DIRECTIONS FOR THIS TASK: Copy every line below where the string "Dragonfly" is found.
DATASET ENTRIES below:
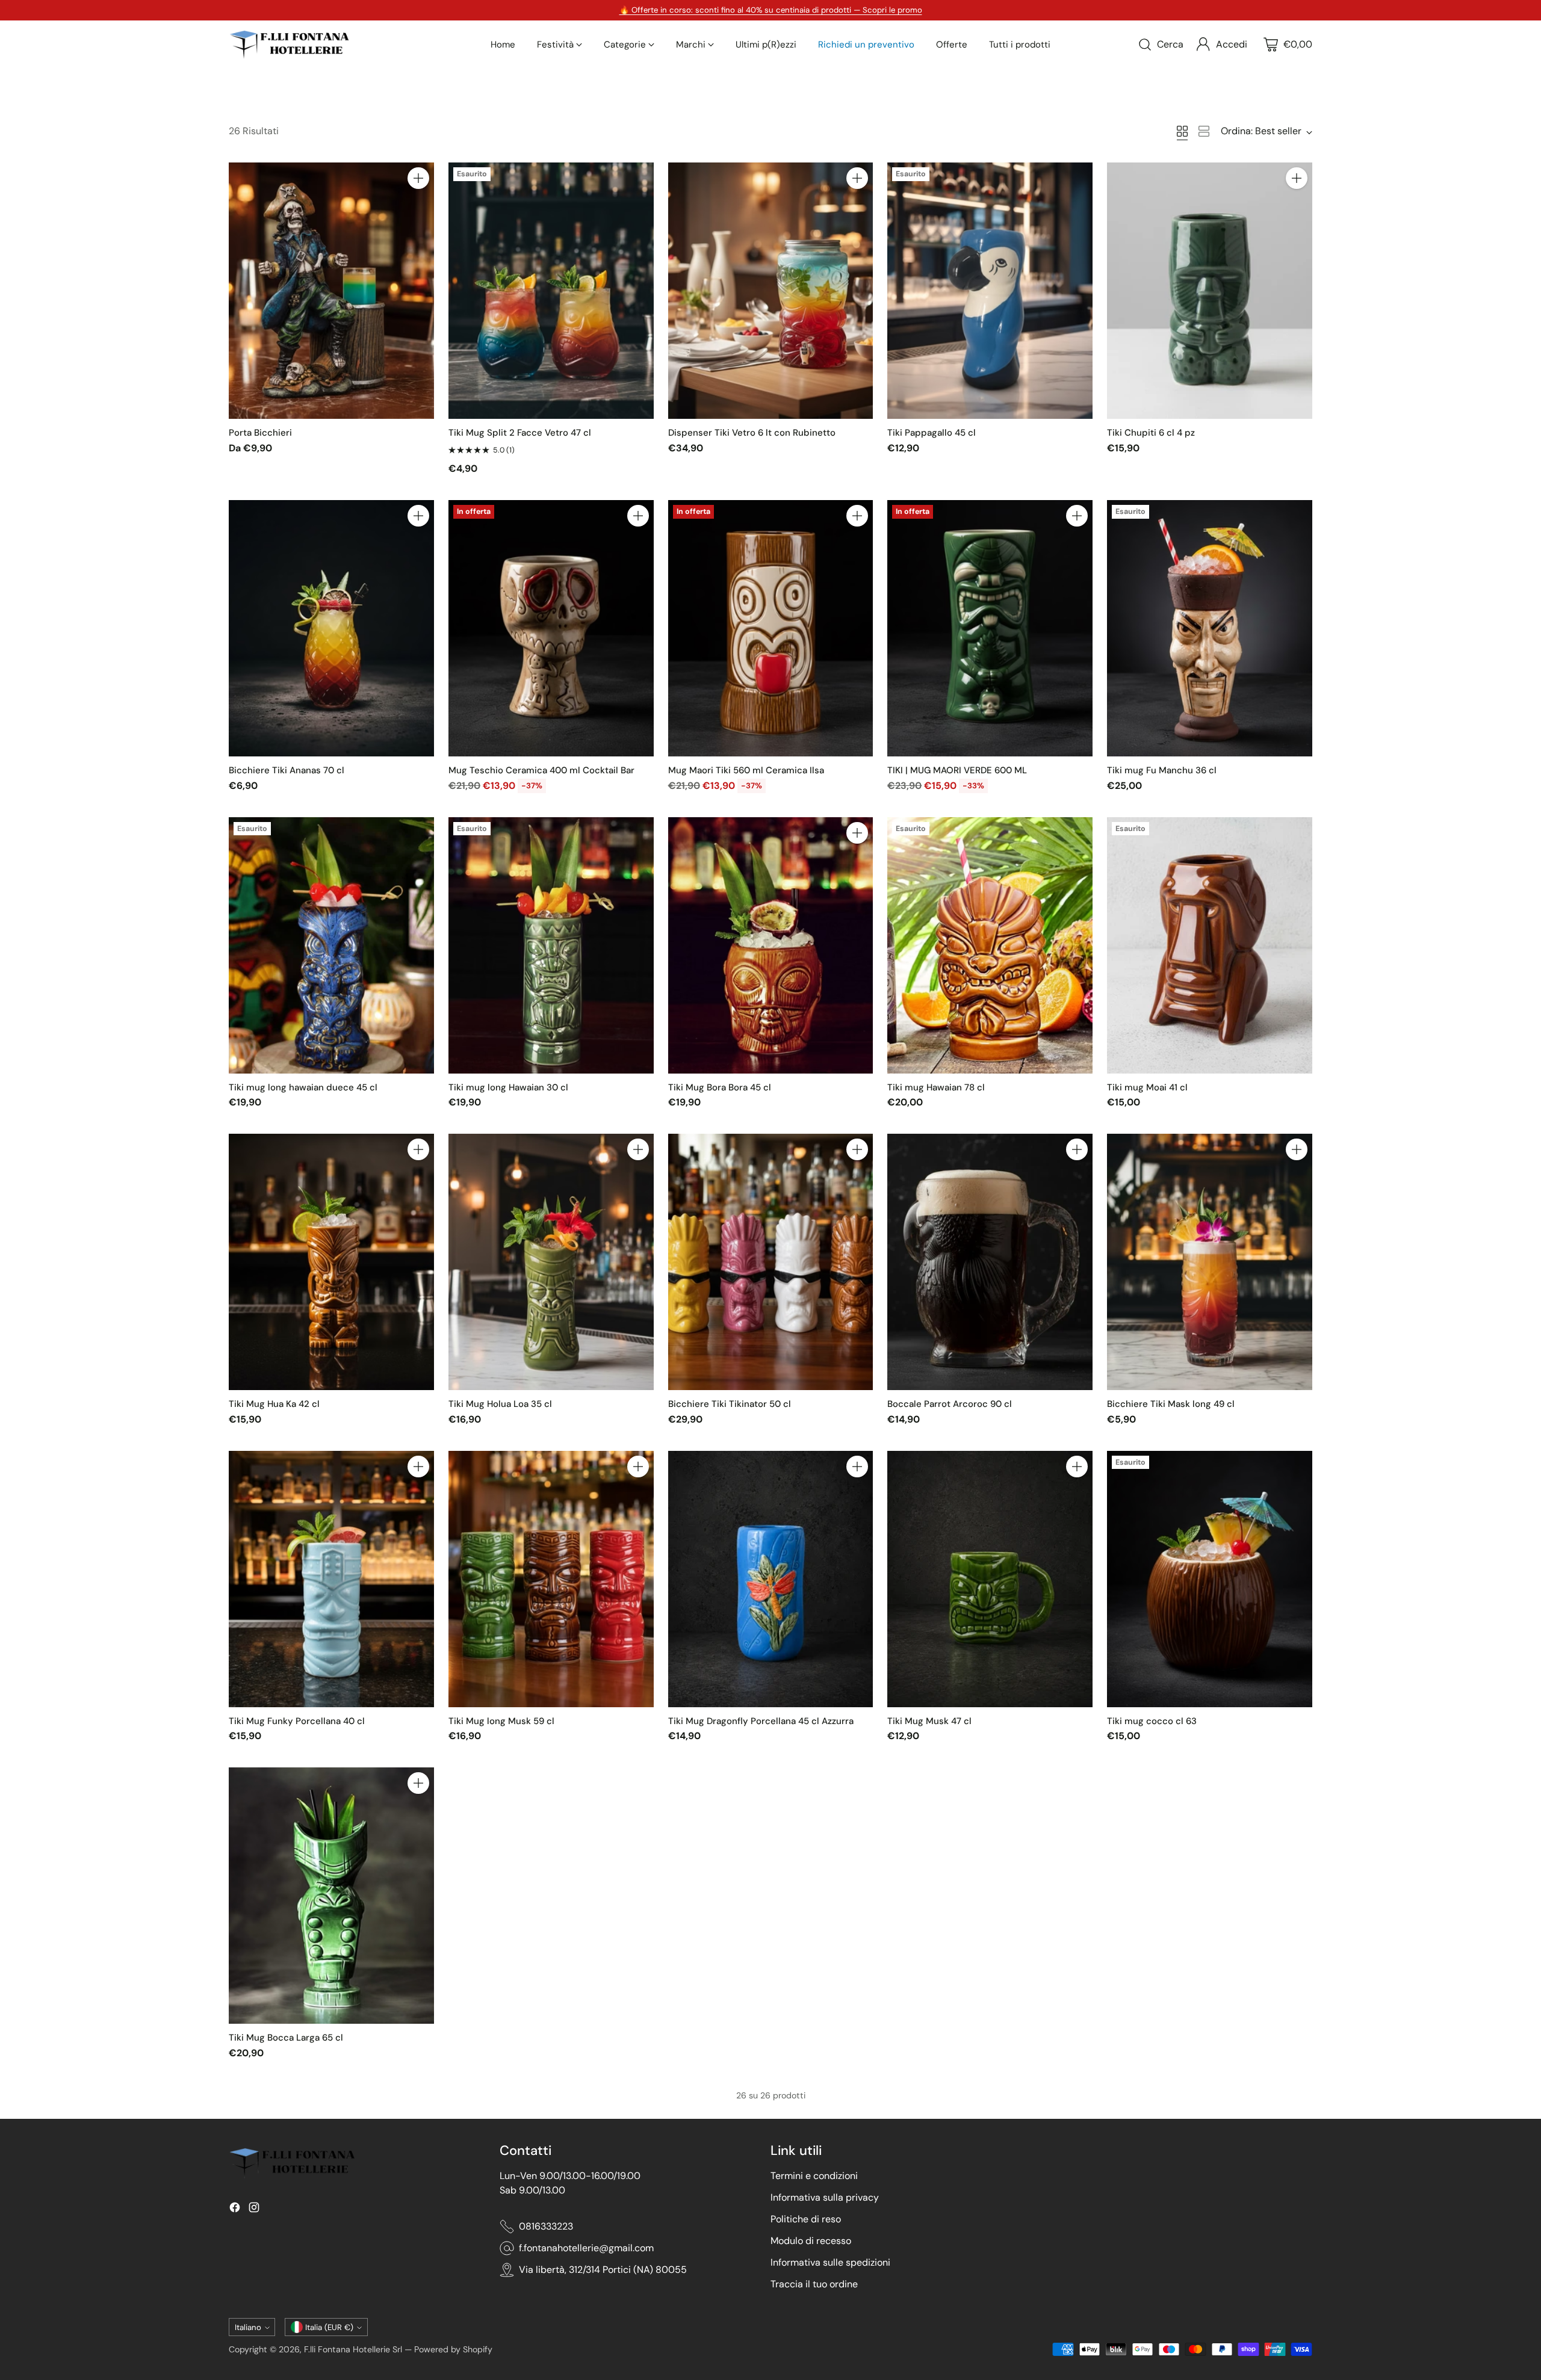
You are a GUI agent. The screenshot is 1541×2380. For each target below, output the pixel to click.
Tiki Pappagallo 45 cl (931, 433)
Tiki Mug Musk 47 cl (929, 1721)
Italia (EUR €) (329, 2327)
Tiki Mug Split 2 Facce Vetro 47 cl (519, 433)
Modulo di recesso (810, 2240)
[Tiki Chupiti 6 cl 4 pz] (1209, 290)
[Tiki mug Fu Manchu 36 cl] (1209, 628)
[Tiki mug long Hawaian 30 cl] (551, 945)
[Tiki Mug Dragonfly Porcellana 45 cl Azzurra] (770, 1579)
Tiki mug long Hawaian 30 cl (508, 1087)
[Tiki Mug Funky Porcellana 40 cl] (331, 1579)
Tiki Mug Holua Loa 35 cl (500, 1404)
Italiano (248, 2327)
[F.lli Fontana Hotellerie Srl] (289, 44)
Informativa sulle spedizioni (830, 2262)
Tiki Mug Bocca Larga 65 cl (286, 2038)
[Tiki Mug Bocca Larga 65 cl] (331, 1895)
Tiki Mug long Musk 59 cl (501, 1721)
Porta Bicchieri (260, 433)
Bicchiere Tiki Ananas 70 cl (286, 770)
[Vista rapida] (418, 204)
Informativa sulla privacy (824, 2197)
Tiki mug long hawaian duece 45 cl (303, 1087)
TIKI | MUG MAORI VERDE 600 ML (957, 770)
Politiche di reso (805, 2219)
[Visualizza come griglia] (1182, 131)
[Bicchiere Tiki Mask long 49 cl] (1209, 1262)
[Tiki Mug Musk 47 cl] (990, 1579)
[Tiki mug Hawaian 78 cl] (990, 945)
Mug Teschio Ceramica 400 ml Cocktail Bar (541, 770)
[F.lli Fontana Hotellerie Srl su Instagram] (254, 2209)
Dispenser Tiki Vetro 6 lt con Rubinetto (752, 433)
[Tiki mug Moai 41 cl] (1209, 945)
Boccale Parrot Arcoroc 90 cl (949, 1404)
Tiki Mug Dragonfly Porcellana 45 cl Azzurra (761, 1721)
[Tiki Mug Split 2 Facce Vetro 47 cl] (551, 290)
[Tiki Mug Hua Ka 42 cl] (331, 1262)
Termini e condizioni (814, 2175)
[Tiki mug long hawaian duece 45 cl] (331, 945)
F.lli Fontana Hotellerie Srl (354, 2349)
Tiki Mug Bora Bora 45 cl (719, 1087)
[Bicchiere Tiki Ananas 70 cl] (331, 628)
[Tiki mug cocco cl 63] (1209, 1579)
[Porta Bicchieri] (331, 290)
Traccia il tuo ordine (814, 2284)
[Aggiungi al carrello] (418, 178)
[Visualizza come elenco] (1204, 131)
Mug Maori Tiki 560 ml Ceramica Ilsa (746, 770)
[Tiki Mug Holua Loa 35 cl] (551, 1262)
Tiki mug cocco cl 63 (1152, 1721)
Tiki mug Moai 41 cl (1147, 1087)
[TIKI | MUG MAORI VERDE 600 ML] (990, 628)
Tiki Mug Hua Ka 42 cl (274, 1404)
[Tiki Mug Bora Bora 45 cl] (770, 945)
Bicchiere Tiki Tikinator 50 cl (729, 1404)
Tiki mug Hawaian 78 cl (936, 1087)
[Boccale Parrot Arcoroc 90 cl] (990, 1262)
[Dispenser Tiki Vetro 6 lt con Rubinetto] (770, 290)
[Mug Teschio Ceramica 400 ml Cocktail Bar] (551, 628)
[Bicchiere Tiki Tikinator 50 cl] (770, 1262)
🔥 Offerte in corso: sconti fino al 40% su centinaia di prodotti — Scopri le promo (770, 10)
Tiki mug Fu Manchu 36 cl (1162, 770)
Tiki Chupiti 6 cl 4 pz (1151, 433)
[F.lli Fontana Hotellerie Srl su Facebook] (235, 2209)
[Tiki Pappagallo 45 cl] (990, 290)
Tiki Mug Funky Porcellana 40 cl (297, 1721)
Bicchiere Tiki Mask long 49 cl (1171, 1404)
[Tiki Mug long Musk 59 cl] (551, 1579)
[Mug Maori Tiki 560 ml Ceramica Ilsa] (770, 628)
End of DATASET ENTRIES.
TASK OUTPUT:
[Tiki Mug Dragonfly Porcellana 45 cl Azzurra] (770, 1579)
Tiki Mug Dragonfly Porcellana 45 cl Azzurra (761, 1721)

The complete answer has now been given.